HSFs of ethanol from pretreated corncobs
Besides the application in expression of heterologous protein, the K. marxianus strain used in this study can produce ethanol from multiple substrates, including glucose, xylose, lactose, and inulin, with a maximum ethanol concentration more than 100 g/L [58, 59]. The hemicellulolase activities of IMPαXPαR strain would be conducive to ethanol production from pretreated lignocellulosic biomass. Subsequently, we investigated the potential of recombinant IMPαXPαR strain as a CBP strain to produce ethanol from pretreated corncobs with a high solids content, as it is more economic for cellulosic ethanol processes to generate high sugar titers necessary for high ethanol production [60, 61]. HSFs were performed by pre-hydrolyzing pretreated corncobs with 10 FPU commercial cellulase per gram solids for 72 h before inoculated with the IMPαXPαR or FIM-1 (control) strain. As shown in Figure 5a, glucose in HSFs with IMPαXPαR strain decreased more rapidly than with FIM-1 through the first 96 h. After 216 h, glucose concentrations were 5.2 and 8.7 g/L in HSFs with the IMPαXPαR and FIM-1strains respectively. The glucose consumption rates in our K. marxianus strains were in apparent lower than other K. marxianus strains in simultaneous saccharification and fermentation of switchgrass [4, 62, 63], but the reason for this is not clear. In HSFs with both IMPαXPαR and FIM-1 strain, xylose concentrations increased within the first 120 h, and then decreased slightly when prolonging the fermentation time (Fig. 5b). Glucose could strongly repress xylose utilization in simultaneous fermentation of them with K. marxianus [64], presumably, responsible for the xylose accumulation during the preceding stage of HSF. Different with the above in vitro saccharification of pretreated corncobs, no significant increase of xylose was found in the HSFs with IMPαXPαR strain comparing to that of FIM-1 strain. The reason may be due to lower glucose concentrations in the HSFs with IMPαXPαR strain that might promote its xylose assimilation.
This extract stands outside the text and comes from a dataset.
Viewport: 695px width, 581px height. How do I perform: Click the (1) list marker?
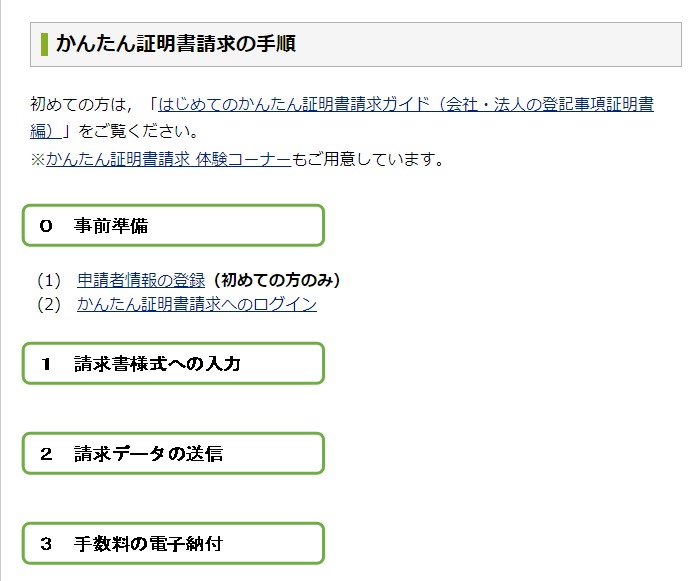tap(49, 280)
Ethanol production profiles indicated the IMPαXPαR strain had higher efficiency of ethanol conversion rate, and produced more ethanol during fermentation. At 144h, 20.8 g/L of ethanol was obtained in HSFs with IMPαXPαR strain, which is about 34.2% more than that of FIM-1 (Fig. 5c). After prolonging fermentation time to 216 h, ethanol in HSFs with the IMPαXPαR strain increased to 23.9 g/L, while it was 21.3 g/L in that of FIM-1 strain. Considering the high glucose consumption rate in HSFs with IMPαXPαR strain, we used the sugar-ethanol conversion rates based on their initial glucose contends to present the contribution of hemicellulases produced for ethanol production. As shown in Figure 5d, the ethanol conversion rates of IMPαXPαR strain at 144, 168, 192, and 216 h were 0.54, 0.55, 0.55, and 0.55, respectively, which were higher than the theoretical ethanol conversion rate 0.51 from glucose, indicating additional amounts of glucose were produced during fermentation. While, at the same points, ethanol conversion rates for the control strain were 0.51, 0.51, 0.51, and 0.52 respectively. Consequently, we confirmed that the hemicellulolytic enzymes produced by IMPαXPαR strain improved the hydrolysis and ethanol conversion in HSFs of pretreated corncobs.